- **Aim of the task**:
An accurate, complete copy of the records below is required.

- **Data supplied**:
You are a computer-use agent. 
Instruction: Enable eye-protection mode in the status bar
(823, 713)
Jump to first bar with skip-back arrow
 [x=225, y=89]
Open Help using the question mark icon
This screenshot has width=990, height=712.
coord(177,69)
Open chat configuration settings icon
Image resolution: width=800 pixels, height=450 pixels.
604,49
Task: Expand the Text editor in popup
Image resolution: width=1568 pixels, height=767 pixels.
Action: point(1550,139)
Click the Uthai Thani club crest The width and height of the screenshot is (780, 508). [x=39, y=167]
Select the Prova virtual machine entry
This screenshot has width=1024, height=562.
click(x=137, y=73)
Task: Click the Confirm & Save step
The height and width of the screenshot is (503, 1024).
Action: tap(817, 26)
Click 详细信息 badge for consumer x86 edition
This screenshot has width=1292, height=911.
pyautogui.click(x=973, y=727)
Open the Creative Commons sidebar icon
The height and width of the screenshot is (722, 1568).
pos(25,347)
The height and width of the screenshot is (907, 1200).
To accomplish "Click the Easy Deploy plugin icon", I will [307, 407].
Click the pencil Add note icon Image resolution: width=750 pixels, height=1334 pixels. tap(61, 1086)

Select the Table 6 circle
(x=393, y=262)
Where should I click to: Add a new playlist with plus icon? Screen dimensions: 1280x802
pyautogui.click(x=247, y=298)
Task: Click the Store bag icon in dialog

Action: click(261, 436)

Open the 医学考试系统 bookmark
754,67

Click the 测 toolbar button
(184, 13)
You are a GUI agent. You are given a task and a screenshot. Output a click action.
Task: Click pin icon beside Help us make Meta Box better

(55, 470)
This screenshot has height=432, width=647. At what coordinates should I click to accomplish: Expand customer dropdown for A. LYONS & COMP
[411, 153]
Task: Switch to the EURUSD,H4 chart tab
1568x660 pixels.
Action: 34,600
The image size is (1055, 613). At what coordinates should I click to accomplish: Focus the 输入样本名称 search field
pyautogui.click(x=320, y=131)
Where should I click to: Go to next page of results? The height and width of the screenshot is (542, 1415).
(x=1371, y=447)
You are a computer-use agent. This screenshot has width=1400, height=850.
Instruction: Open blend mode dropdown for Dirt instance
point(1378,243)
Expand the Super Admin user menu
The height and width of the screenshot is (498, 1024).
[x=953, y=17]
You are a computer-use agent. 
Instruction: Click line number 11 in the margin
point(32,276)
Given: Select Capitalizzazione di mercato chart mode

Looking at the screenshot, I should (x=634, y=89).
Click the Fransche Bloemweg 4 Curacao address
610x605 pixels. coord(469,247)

- **Written response**:
You are a computer-use agent. 
Instruction: Enable eye-protection mode in the status bar
(823, 713)
Jump to first bar with skip-back arrow
 [x=225, y=89]
Open Help using the question mark icon
This screenshot has width=990, height=712.
coord(177,69)
Open chat configuration settings icon
Image resolution: width=800 pixels, height=450 pixels.
604,49
Task: Expand the Text editor in popup
Image resolution: width=1568 pixels, height=767 pixels.
Action: point(1550,139)
Click the Uthai Thani club crest The width and height of the screenshot is (780, 508). [x=39, y=167]
Select the Prova virtual machine entry
This screenshot has width=1024, height=562.
click(x=137, y=73)
Task: Click the Confirm & Save step
The height and width of the screenshot is (503, 1024).
Action: tap(817, 26)
Click 详细信息 badge for consumer x86 edition
This screenshot has width=1292, height=911.
pyautogui.click(x=973, y=727)
Open the Creative Commons sidebar icon
The height and width of the screenshot is (722, 1568).
pos(25,347)
The height and width of the screenshot is (907, 1200).
To accomplish "Click the Easy Deploy plugin icon", I will [307, 407].
Click the pencil Add note icon Image resolution: width=750 pixels, height=1334 pixels. tap(61, 1086)

Select the Table 6 circle
(x=393, y=262)
Where should I click to: Add a new playlist with plus icon? Screen dimensions: 1280x802
pyautogui.click(x=247, y=298)
Task: Click the Store bag icon in dialog

Action: click(261, 436)

Open the 医学考试系统 bookmark
754,67

Click the 测 toolbar button
(184, 13)
You are a GUI agent. You are given a task and a screenshot. Output a click action.
Task: Click pin icon beside Help us make Meta Box better

(55, 470)
This screenshot has height=432, width=647. At what coordinates should I click to accomplish: Expand customer dropdown for A. LYONS & COMP
[411, 153]
Task: Switch to the EURUSD,H4 chart tab
1568x660 pixels.
Action: 34,600
The image size is (1055, 613). At what coordinates should I click to accomplish: Focus the 输入样本名称 search field
pyautogui.click(x=320, y=131)
Where should I click to: Go to next page of results? The height and width of the screenshot is (542, 1415).
(x=1371, y=447)
You are a computer-use agent. This screenshot has width=1400, height=850.
Instruction: Open blend mode dropdown for Dirt instance
point(1378,243)
Expand the Super Admin user menu
The height and width of the screenshot is (498, 1024).
[x=953, y=17]
You are a computer-use agent. 
Instruction: Click line number 11 in the margin
point(32,276)
Given: Select Capitalizzazione di mercato chart mode

Looking at the screenshot, I should (x=634, y=89).
Click the Fransche Bloemweg 4 Curacao address
610x605 pixels. coord(469,247)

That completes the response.